Siendo prometidos, por supuesto, tenían que seguir con todo el espectáculo completo...eso debía ser lo que pensaba él.
"No ir a actuar realmente sería desperdiciar su talento", murmuró Celeste, llevando esa bolsa de pan, "Es demasiado profesional."
Celeste creía haber descifrado las intenciones de Eduardo. Lo que no sabía era que, incluso en ese momento, Eduardo mismo estaba algo confundido sobre lo que realmente quería hacer.
Sentado en el coche de regreso, la expresión amable en su rostro se había desvanecido, dejando solo una capa de frialdad indiferente.
Miraba por la ventana el paisaje que pasaba rápidamente, comenzando a analizar cada uno de sus movimientos.
...Al descubrir que Celeste no lo había esperado, no se sintió enojado ni insatisfecho.

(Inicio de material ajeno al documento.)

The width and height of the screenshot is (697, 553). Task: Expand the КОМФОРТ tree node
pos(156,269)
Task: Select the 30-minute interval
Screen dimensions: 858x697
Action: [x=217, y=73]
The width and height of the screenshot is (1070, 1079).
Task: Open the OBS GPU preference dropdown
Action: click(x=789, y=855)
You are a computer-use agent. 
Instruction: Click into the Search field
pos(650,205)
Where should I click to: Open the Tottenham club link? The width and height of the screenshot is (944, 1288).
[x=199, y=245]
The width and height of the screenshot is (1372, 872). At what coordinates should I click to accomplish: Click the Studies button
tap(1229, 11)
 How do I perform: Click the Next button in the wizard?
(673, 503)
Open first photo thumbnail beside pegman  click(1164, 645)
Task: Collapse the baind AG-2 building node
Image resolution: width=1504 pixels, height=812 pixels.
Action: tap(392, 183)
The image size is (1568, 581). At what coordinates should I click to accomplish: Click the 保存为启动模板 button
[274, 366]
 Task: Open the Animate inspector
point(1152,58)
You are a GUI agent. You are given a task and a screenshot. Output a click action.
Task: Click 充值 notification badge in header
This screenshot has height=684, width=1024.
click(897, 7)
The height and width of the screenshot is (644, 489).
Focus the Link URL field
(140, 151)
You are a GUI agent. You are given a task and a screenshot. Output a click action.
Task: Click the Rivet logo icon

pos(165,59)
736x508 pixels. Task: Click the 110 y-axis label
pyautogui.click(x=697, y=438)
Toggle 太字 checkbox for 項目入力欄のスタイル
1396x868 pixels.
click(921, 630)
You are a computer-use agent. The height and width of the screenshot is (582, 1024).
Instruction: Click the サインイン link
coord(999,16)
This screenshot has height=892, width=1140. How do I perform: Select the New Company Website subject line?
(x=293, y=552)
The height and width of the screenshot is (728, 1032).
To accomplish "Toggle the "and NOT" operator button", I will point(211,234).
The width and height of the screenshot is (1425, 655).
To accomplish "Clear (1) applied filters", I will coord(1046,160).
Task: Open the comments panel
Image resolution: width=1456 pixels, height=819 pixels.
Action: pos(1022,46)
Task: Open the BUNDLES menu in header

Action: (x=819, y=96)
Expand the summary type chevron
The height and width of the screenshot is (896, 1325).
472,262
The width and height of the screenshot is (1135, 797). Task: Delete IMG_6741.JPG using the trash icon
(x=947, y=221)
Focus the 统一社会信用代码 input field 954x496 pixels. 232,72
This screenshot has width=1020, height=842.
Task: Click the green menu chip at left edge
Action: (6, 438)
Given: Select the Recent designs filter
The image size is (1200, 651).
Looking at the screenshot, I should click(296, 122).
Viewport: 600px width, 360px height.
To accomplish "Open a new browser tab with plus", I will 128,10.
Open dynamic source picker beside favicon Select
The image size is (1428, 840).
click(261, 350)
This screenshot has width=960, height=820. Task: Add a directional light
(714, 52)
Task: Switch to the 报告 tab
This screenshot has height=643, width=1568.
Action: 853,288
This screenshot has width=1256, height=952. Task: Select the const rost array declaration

Por el contrario, en ese instante, incluso se preocupó un poco por si ella estaba molesta. Pero cuando llamó y Celeste mostró una actitud de indiferencia, junto con una disposición despreocupada para negarse a volver a verse...
Parecía haber decidido de inmediato que quería verla. Pero, qué hacer o qué decir una vez que se encontraran... no tenía idea. Era como si... actuara por impulso. Como si... estuviera actuando por orgullo. Pero, ¿orgullo? Esa no era una reacción esperada de él. Ni siquiera entendía por qué estaba actuando por orgullo. ¿Por la indiferencia de Celeste? Eso era absurdo.
El sol se filtraba por la ventana, proyectando sombras de árboles en el rostro de Eduardo, sumergiendo su expresión neutra en un juego de luces y sombras. Y sus emociones, como si siguieran estas sombras intermitentes, se hundían en aguas más frías y profundas.
Después de un rato, Eduardo cerró los ojos, llevando una mano a su frente. "Parece que he dormido muy poco", se dijo, recostándose en el asiento.